Exporting Group Policies in Bulk with Powershell

A project cropped up recently that required editing a number of disparate Group Policies in our environment due to a network share path change.

I was originally given a list of GPOs that were (somehow) identified as in scope for change; however, I knew immediately the list was incomplete and omitted some valid matches. So I was left with a choice:

1. Manually go hunting across the subset of GPOs, or
2. Be "lazy" and try to find/replace the matches semi-automatically. 

Due to the project timeline, I wasn't at all interested in manually hunting down matches because I knew I would miss several, so it was time to find/replace my way through...

There's Not Really A Good Way

My little part of the world is a small subset of all GPOs in the domain, so I was going to have to find a quick way to export the reports for "my" GPOs. Once I had a folder of all my policy reports I could use Visual Studio Code to search the folder for matches in all of the GPO settings, not just what had been erroneously identified for me. Fortunately, Powershell cmdlets exist for the individual bits, so it's just a matter of stacking them accordingly, like so:

Get-GPO -All | Where-Object { $_.DisplayName -like "MyPrefix-*" } | Select-Object Id,DisplayName | 
  ForEach-Object {
    $path = "Path\To\My\Policy\Report\Folder\" + $_.DisplayName + ".xml"
    $guid = $_.Id
    Get-GPOReport -GUID $guid -ReportType 'XML' -Path $path
  }

By "filtering" the Get-GPO cmdlet's output I could get the GUID and DisplayName of my policies (all of which have MyPrefix- in the name). Once I have a GUID, I can use the Get-GPOReport cmdlet to export each GPO's details to XML.
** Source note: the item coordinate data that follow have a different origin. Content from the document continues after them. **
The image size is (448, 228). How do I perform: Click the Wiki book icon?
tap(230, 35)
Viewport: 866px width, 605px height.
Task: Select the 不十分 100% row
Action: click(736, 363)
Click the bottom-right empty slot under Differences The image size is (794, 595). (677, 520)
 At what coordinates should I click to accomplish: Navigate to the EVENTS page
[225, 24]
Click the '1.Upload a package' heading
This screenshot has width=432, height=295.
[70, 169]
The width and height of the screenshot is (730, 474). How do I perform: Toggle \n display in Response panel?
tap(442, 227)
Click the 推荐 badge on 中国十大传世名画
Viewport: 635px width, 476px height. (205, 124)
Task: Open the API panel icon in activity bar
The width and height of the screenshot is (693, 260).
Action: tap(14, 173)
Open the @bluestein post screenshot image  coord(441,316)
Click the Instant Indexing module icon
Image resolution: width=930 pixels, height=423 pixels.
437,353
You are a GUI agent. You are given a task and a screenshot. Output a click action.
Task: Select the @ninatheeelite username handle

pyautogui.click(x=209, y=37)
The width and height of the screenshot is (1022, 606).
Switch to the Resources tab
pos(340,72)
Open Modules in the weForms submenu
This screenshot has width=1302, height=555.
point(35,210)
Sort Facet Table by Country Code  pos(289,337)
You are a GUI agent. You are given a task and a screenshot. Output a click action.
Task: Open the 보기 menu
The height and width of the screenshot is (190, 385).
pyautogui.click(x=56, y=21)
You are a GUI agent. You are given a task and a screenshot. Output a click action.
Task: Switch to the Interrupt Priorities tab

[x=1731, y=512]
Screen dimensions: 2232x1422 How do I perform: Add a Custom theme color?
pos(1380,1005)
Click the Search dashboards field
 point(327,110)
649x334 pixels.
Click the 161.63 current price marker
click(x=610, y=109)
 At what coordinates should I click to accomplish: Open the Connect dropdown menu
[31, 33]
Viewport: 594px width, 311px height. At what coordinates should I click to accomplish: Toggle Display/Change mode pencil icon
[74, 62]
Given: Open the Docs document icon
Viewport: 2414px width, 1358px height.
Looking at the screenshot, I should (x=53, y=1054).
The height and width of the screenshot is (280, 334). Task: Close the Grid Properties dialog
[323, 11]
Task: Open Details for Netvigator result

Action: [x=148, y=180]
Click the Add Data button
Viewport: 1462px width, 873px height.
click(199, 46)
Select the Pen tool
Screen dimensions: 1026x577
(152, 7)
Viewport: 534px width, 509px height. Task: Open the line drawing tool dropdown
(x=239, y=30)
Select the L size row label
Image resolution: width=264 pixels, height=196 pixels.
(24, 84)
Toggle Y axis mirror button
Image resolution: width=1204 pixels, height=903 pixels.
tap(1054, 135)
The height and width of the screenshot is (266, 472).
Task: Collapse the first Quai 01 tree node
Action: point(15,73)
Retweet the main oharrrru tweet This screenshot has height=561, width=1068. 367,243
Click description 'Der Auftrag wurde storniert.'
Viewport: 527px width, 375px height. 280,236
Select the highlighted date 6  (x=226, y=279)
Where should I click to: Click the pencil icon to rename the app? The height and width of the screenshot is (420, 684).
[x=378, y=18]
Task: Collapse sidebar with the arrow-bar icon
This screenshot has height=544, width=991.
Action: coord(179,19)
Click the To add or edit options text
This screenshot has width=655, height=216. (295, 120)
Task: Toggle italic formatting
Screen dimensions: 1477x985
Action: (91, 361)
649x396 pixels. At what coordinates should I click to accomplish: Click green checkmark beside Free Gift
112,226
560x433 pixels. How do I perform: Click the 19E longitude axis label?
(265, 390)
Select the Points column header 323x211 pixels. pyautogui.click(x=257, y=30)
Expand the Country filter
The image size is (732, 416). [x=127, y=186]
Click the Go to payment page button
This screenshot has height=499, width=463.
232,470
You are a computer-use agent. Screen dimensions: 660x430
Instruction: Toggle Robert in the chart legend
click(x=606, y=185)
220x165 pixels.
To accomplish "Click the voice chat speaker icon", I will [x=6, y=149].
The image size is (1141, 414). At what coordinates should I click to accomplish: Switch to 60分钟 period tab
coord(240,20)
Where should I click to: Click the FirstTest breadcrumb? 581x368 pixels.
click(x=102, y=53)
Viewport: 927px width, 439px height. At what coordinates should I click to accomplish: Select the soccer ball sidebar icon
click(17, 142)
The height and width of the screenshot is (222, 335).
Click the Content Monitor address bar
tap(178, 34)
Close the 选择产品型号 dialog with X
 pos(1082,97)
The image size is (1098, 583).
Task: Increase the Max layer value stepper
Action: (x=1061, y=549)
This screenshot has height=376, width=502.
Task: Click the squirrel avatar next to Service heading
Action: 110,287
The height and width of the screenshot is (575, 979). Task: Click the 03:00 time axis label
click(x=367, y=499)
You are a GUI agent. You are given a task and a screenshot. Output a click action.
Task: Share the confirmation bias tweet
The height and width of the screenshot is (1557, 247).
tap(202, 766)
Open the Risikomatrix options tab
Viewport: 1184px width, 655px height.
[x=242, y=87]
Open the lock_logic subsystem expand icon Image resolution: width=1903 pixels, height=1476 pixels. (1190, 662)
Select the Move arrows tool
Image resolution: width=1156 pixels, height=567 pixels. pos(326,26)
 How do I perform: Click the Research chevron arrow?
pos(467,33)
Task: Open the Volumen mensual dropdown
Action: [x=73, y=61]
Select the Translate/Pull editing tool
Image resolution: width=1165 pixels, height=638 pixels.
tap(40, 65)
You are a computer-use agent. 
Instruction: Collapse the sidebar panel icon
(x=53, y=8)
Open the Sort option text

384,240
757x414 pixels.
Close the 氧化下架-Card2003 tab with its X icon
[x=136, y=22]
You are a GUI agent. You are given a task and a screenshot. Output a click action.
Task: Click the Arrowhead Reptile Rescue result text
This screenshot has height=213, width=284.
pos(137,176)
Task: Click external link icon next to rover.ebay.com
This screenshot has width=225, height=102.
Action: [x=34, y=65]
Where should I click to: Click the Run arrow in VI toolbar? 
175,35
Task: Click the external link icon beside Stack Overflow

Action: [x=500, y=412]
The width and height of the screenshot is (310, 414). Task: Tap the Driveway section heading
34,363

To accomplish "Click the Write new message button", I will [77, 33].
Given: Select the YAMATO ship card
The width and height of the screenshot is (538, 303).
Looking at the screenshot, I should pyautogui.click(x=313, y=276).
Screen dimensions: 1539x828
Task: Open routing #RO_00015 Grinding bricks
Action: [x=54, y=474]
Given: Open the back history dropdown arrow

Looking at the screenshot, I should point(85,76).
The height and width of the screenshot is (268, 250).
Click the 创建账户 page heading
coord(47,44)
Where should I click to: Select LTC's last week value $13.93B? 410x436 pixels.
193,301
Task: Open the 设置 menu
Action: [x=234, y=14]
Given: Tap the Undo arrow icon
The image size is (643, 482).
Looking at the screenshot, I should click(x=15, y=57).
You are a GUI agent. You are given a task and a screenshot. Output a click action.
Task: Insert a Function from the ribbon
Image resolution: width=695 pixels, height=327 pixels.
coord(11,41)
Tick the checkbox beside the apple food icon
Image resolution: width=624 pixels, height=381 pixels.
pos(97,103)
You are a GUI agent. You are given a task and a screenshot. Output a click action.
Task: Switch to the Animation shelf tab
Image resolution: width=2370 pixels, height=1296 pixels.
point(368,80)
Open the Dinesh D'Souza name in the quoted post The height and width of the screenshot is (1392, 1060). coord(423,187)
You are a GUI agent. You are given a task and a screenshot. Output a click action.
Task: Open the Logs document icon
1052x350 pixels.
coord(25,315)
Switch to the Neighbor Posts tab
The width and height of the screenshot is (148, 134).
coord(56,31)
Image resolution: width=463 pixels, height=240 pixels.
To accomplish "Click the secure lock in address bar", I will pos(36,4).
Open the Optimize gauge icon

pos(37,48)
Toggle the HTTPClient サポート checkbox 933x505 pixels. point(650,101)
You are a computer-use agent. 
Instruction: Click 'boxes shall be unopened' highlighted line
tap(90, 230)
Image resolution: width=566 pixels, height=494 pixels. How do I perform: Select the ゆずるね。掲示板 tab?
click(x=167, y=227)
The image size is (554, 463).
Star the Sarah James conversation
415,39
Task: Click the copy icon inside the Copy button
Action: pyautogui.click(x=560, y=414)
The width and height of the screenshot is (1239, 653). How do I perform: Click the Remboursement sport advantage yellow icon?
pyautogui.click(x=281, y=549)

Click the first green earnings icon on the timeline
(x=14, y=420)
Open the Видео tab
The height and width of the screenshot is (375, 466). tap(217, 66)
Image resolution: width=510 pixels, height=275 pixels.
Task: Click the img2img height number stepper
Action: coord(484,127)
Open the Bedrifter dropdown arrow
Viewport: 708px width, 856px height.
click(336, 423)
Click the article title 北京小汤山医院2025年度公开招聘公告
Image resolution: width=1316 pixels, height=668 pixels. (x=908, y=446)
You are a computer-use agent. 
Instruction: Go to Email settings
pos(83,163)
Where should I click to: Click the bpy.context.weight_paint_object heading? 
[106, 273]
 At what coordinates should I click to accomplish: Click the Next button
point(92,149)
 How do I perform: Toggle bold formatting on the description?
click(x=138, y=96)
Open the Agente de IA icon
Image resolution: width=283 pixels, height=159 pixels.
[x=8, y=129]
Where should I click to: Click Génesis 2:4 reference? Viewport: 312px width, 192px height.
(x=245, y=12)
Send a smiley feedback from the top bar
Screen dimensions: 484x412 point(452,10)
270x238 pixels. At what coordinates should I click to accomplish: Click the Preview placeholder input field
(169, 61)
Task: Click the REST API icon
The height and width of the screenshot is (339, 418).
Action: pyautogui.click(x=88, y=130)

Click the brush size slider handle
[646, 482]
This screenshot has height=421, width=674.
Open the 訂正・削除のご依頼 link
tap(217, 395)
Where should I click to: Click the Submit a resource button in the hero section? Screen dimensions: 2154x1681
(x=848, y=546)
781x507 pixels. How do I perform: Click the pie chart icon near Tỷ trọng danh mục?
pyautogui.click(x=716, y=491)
Running this took a bit of time (it has to generate and save a report for each GPO in scope), but within a couple minutes I had something easily searchable with a regular editor.

As Expected, There Were Missed Policies

As I searched the results for the paths in question, I quickly found a bunch of omitted policies from the data I was provided (as expected), but I also found a number of other hits that needed to be modified as well. Some were updated, and (better yet) some were evaluated and removed as they are no longer necessary!

The Update Process Is Still Manual, Though

Unfortunately, I still had to go edit each of the matching policies manually; however, having a targeted scope made that process a lot simpler than hunting around for matches. As a bonus, I was able to easily re-run the export after I made the changes to verify I'd not missed anything!

Even though the edits took time and were fiddly, thanks to these built-in Powershell cmdlets I quickly created a scope of work/touch points and verified my work without having to do any manual comparison or direct skimming/reading. Since this is a rare and one-off change, having a simple way to do those parts saved a bunch of effort and let me get back to normal projects.